MONTRÉAL,
14 avril 2003 - Il y a encore deux semaines, je menais une
existence paisible où le point fort de mes journées
était de décider du contenu de mon lunch et
de l'endroit où faire le plein d'essence à
bon prix. Depuis, beaucoup d'encre a coulé, les fusils
se sont presque tus au loin, la campagne électorale
québécoise est chose du passé et me
voilà maintenant à 24 heures du départ
pour le Rallye des gazelles.
Après
avoir questionné des participantes, lu les témoignages
d'anciennes navigatrices et de reporters qui ont déjà
couvert l'événement, étudié
le rebondissant, long et chaleureux parcours - on s'attend
à une moyenne de 40 degrés Celcius - et visionné
des éditions passées de cette course complètement
folle, je me demande vraiment dans quelle galère
je me suis - encore - embarqué.
Avec
le conflit en Irak, j'ai la même impression que vous:
celle de tout connaître du désert.

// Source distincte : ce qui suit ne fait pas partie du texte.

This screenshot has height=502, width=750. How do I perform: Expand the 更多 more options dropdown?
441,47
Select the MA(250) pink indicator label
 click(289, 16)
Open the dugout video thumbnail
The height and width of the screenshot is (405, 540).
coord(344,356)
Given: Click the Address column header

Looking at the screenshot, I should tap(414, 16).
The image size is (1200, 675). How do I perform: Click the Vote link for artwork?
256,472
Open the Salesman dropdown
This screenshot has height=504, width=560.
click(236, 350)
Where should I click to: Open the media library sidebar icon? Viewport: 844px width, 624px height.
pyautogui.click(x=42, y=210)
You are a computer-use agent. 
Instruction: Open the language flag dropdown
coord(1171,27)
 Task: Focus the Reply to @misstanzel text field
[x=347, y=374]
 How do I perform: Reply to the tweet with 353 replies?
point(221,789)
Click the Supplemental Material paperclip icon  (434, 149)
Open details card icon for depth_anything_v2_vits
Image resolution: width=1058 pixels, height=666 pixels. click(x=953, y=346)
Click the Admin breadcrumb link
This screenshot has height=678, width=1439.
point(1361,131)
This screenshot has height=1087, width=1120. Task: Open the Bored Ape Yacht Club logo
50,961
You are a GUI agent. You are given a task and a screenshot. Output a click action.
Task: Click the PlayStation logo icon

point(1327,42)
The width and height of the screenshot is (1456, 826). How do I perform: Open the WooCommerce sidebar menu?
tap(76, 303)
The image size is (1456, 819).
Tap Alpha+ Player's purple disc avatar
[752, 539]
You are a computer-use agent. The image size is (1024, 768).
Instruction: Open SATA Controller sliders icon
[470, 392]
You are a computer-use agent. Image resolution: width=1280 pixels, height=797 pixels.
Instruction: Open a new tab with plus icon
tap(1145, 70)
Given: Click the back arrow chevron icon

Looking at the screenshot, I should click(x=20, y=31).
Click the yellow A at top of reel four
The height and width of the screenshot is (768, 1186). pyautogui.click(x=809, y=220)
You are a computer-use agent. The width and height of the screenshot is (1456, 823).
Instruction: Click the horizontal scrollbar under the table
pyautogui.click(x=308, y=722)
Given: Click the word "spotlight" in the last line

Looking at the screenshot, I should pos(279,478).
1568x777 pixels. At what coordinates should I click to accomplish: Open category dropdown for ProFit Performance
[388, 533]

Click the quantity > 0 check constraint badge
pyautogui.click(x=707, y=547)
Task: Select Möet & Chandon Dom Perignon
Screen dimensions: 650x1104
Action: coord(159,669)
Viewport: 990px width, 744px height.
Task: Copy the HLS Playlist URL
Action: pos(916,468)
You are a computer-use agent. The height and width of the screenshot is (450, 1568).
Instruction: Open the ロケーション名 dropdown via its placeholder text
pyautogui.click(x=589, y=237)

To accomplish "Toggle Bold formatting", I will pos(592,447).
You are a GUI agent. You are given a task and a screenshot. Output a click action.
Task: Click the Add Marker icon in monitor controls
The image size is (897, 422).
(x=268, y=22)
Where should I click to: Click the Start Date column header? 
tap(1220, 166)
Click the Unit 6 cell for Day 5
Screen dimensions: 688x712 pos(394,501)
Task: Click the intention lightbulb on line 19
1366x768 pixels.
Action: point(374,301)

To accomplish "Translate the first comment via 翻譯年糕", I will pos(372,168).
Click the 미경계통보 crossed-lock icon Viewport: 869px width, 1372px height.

J'avais
eu le même sentiment à la veille de partir
pour les Jeux paralympiques. Qu'allais-je bien pouvoir vous
raconter de neuf sur Salt Lake City, alors que le monde
entier venait d'y passer deux semaines pour le rendez-vous
olympique? On entend souvent parler de l'appel du désert
Connaît-il seulement l'indicatif régional de
mon téléphone satellite?
J'ai
senti des regards envieux lorsque mes collègues ont
appris que j'allais couvrir l'aventure des gazelles. En
apprenant sa réalité au quotidien, c'est-à-dire
neuf jours de camping sous la tente, dix heures de route
par jour, cinq heures de sommeil par nuit, l'eau froide
des douches et les rations d'armée à titre
de repas, l'envie a fait place au soulagement d'avoir été
affecté à autre chose. «Bon voyage»,
ont-ils lancé pour la plupart. Pour le voyage, je
ne m'inquiète pas trop. Pour le reste, "inchallah".